Nearer to home in 1973 thousands of oystercatchers are shot at Burry at the behest of the Secretary of State of Wales, their offence an unproven over-consumption of cockles. At Ynyshir in 1975 wildfowlers shoot carelessly and leave their prey wounded or with broken wings. The remaking of the Clywedog Valley is spectacular but has a chilly air to it. At least the makers of water for Birmingham made their dams with an eye on artistry.
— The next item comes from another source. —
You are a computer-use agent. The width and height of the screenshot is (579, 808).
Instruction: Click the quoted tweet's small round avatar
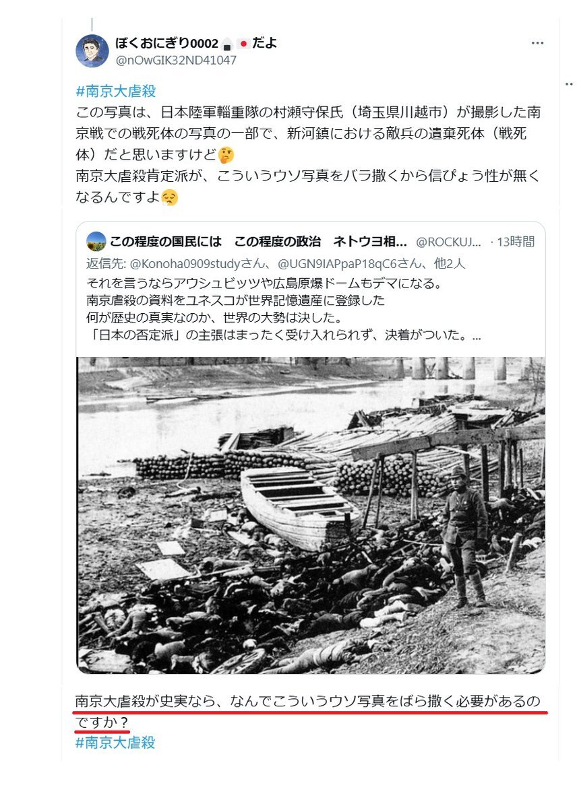[x=96, y=241]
The works at Llyn Brianne are of gruesome plainness. “I heartily detest Brianne… especially as it has a loathsomeness of conifers around it.”
Perrin recalls the death of his friend and companion in Morriston Hospital aged eighty on the thirtieth of May 1998. He is of Condry’s world. He too in his first paragraph knows redstart, broomrape and red-backed shrike. “It is surely best to turn from sadness to living memories,” he writes and does so, recalling “a spring day under the great cliff of Clogwyn Du’r Arddu.” Condry shows Perrin “a boulder close to an old mine adit, one side of which was entirely covered in moss campion, the other with purple saxifrage; both in their full flowering glory.” Perrin in turn leads his friend to a ledge that he knows to be home for Lloydia serotina, the Snowden lily.
Perrin identifies the scholarship “lightly worn but of serious depth” – Condry had degrees from Birmingham, London and Aberystwyth. He locates the writing within a rich tradition that takes in, among diverse strands, Carew and Herrick , Jefferies and Williamson, Matthiessen and Schaller. Perrin even commends the Cormac McCarthy of The Crossing.
Perrin, “a writer’s writer” in the words of Jon Gower, is a stylist whose own prose rests on a powerful hexameter rhythm. Unsurprisingly he hails similar qualities in the Condry style. A piece on the Dyfi estuary comprises “a dream-like mastery of prose-rhythm here, an underlying metricality as smoothly flowing as the tide itself.”
Perrin sketches the biography and the influences lightly. Non-conformity is to the fore. Condry’s mother attended the same meeting-house of the Society of Friends to which my mother would take her family on a Christmas morning. The strand of socialism was that of Robert Blatchford and his weekly publication The Clarion. Membership was of the Independent Labour Party. The Clent Hills were the nearest to the childhood home. Holidays took the form of camping for weeks on end in the shadow of the Rhinogs. The result: “it is out of doors that I have always felt most at ease.”
In the Condry Archive at the National Library Perrin reads a notebook entry written by the then sixteen year old. He descries even at that age the echo of Thoreau. Thoreau himself is cited by Condry in 1954: “We need the tonic of wildness… we require that all things be mysterious and unexplorable… we can never have enough of nature.”